La vida íntima de Carvalho se construye sobre los afectos (procedentes de un paisaje infantil hoy maltratado, p. 59). El afecto por su padre a través de la comida y los restaurantes, el afecto por los seres cariñosos aunque no tengan pedigree, capaces de ser felices con poco, como la perra que compra Carvalho después de que le lamiese tras el cristal. Seres demasiado frágiles, que se asustan ante las groserías de policías embrutecidos y clínicamente imbéciles ("¿la vas a capar?"). Carvalho protege a esos seres. La imagen paterna es fundamental en la economía psicológica de los sujetos. A Stuart Pedrell se le busca porque representa un enigma para sus hijos, porque su deseo de traicionar a su clase (votaba a la izquierda, deseaba huir), rompía la transmisión simbólica del pedigree. No por él mismo ya que como ser humano es prescindible, es sólo una posición en la estructura. La lógica capitalista es brutalmente marxista. Así, la mujer de SP dice “siempre usurpamos el lugar que ocupamos". Sin embargo, los pobres sólo pueden dar su persona, su tiempo y no sus bienes. Los ricos nunca tienen tiempo, ni los padres ni los hijos (73).
Esa felicidad básica, de clase, se contrapone a la insatisfacción perpetua de las clases dominantes, las clases con pedigree, donde cada pariente es un recurso.

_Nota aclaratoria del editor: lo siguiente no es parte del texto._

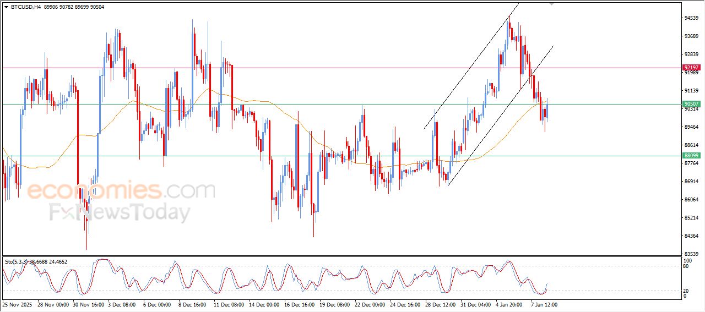Click the 20 level on stochastic scale
This screenshot has height=312, width=705.
coord(686,291)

Los ricos, como los escritores, siempre están infelices por su incapacidad para tocar tierra, algo que puede lograr Carvalho con su perrita y con “queso, embutidos, latas de comida para perros, huesos de goma, insecticida, desinfectante, cepillo, todo lo que pueden necesitar un hombre y un perro para ser felices” (16-17).

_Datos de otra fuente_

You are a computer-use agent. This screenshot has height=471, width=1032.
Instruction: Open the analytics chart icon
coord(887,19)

Con los primeros, Carvalho tiene la distancia corporal de clase para protegerse (no puede traicionar a su naturaleza, 54) y toda una disposición afectiva de ácero. Bleda, la perrita, irá a la cama mientras Carvalho y Charo hacen el amor. Como si fuera una hija, Carvalho se comporta con ella con el máximo pudor. Con la hija de Stuart Pedrell (a la que le da asco la comida y es macrobiótica, 72), Carvalho hace un despiece analítico de carnicero sexual y la convierte desde la primera mirada en una presa. La perra es una hija y la hija es una perra. Por lo demás, todos los ricos hacen deporte y todos los arribistas (véase Francesc Artimbau, 34) vigilan el peso e introducen el cálculo permanente en el cuerpo y en sus vidas. Cada uno de ellos tiene un cuerpo que acompaña a su posición de clase: el bohemio quiere adelgazar sin que se note (aún no quiere ser identificado con los dominantes), mientras que Planas es meticuloso con el cuerpo como con los negocios. Él va a Balnearios (recintos siniestros de explotadores frívolos y ultras... más los rojos acomplejados) y Carvalho le desea una feliz muerte (53). De SS bielorrusa, como se verá más tarde.
Con los segundos, que consiguieron engañarlo por un tiempo, Carvalho sólo dispone su constancia (ver 71) de exorcista impenitente: la quema ritual de libros. De cuando en cuando vuelve a verlos para encontrarse con un alter ego de Vázquez Montalbán, corporalmente humillado (véase El Balneario), o perdido entre pedantes elitistas (véase el coloquio sobre la novela policíaca en Los mares del Sur) que sólo desean brillar entre vaciedades. Carvalho no perdona a ningún polo del campo filosófico o literario. La lista de libros quemados merece hacerse. Aquí arden entre otros Trías y Forster, Bréhier y La Pléyade.